Of the state’s six chancellors, four — Mike McKinney of the Texas A&M University System, Lee Jackson of the University of North Texas System, Kent Hance of the Texas Tech University System and Brian McCall of Texas State University System — served in the Texas Legislature. McKinney was also Gov. Rick Perry’s chief of staff. They all agree that the 82nd legislative session — with the state facing a budget shortfall of between $15 billion to $27 billion — will be the toughest they’ve seen.

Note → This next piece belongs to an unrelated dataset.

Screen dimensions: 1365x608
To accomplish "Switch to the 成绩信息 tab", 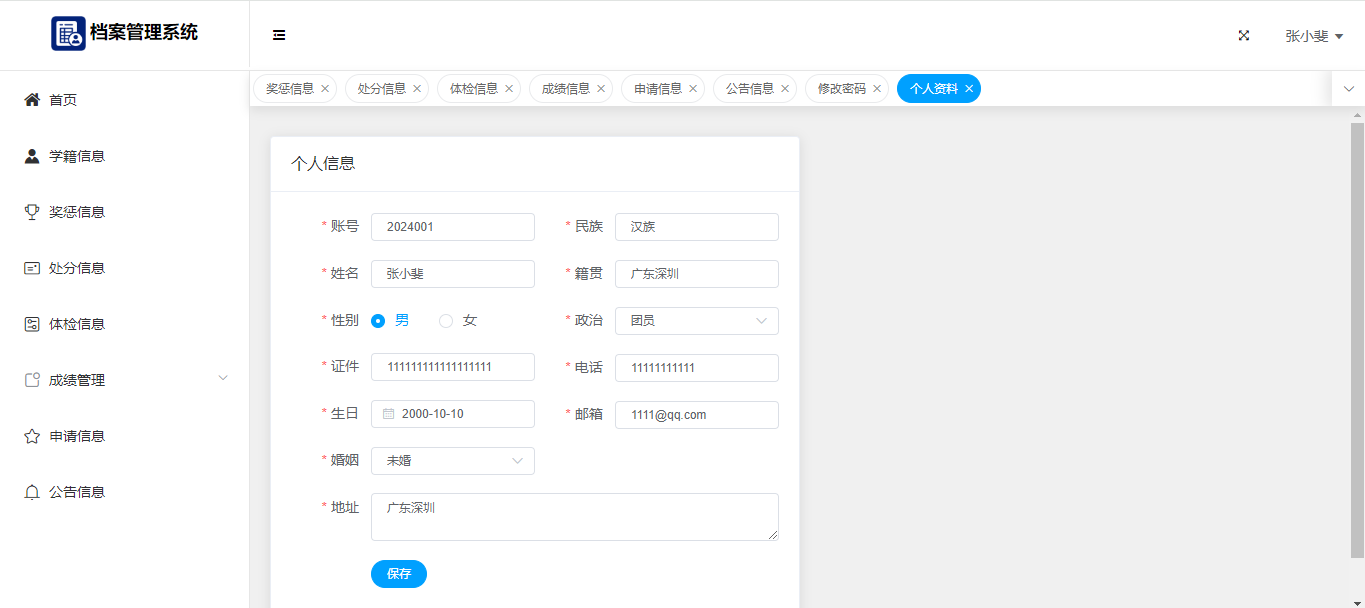I will tap(565, 89).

In the coming months, the chancellors — a group that also includes Francisco Cigarroa of the University of Texas System and Renu Khator of the University of Houston System — will come to the table fully aware that there is less to go around than in past years. The Texas House is starting from a base budget that includes a $594 million drop from current levels of university funding. In the community college community, talk of shutting down institutions has already begun. If the same numbers appear in the final budget, as state Rep. Mike Villarreal, D-San Antonio, has noted in his criticism of the bill, the state’s largest financial aid program will serve 69 percent fewer students in 2013 than 2011. In short, it’s pretty bleak.

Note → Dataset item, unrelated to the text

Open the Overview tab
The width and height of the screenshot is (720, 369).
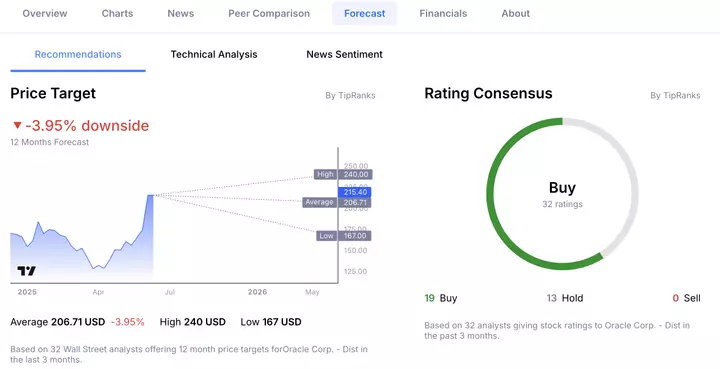click(x=45, y=13)
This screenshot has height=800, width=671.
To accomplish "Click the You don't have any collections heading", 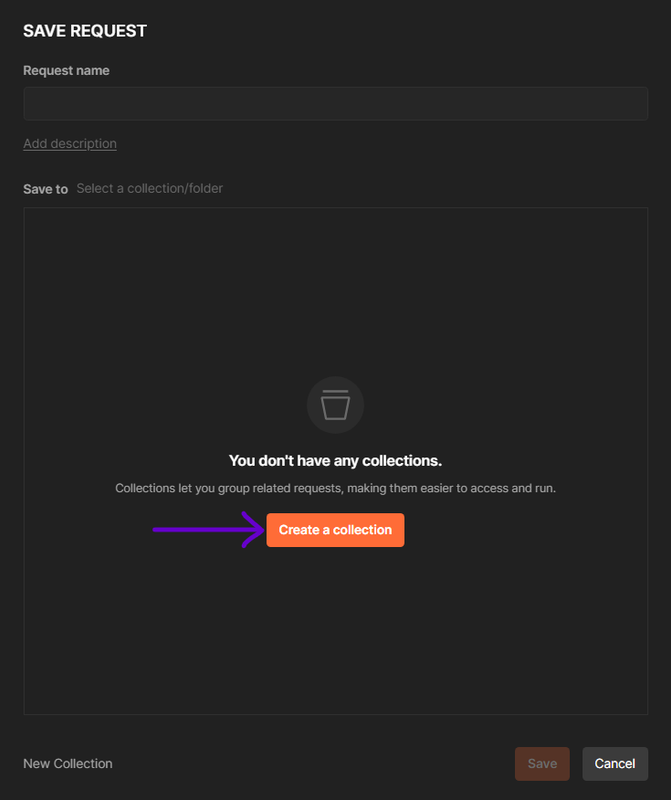I will [x=335, y=461].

“We’ve been very much together in times of growth,” Jackson says. “Whether we can remain together in times of retrenchment remains to be seen.”

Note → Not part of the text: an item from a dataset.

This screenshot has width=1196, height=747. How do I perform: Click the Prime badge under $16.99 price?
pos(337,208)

When it comes to the case to be made on behalf of higher ed, McCall insists, “There is no division amongst the chancellors,” though he acknowledges that each one has been hired to promote his own system. McKinney puts it this way: His check may come from Texas A&M, but he says he really works for all the people living in this state. “It would be wrong for me to do something that benefits the Texas A&M University System that harms the rest of the state,” he says. “We’re not going to be that selfish. But we think that a lot of things that benefit A&M also benefit the rest of the state.”

Some specific issues inspire widespread agreement among higher ed officials. All institutions would like to cut back on the costs incurred by state-mandated reporting of a variety of metrics they feel are duplicative and unnecessary, for instance. But other potential changes provoke mixed reactions among the group.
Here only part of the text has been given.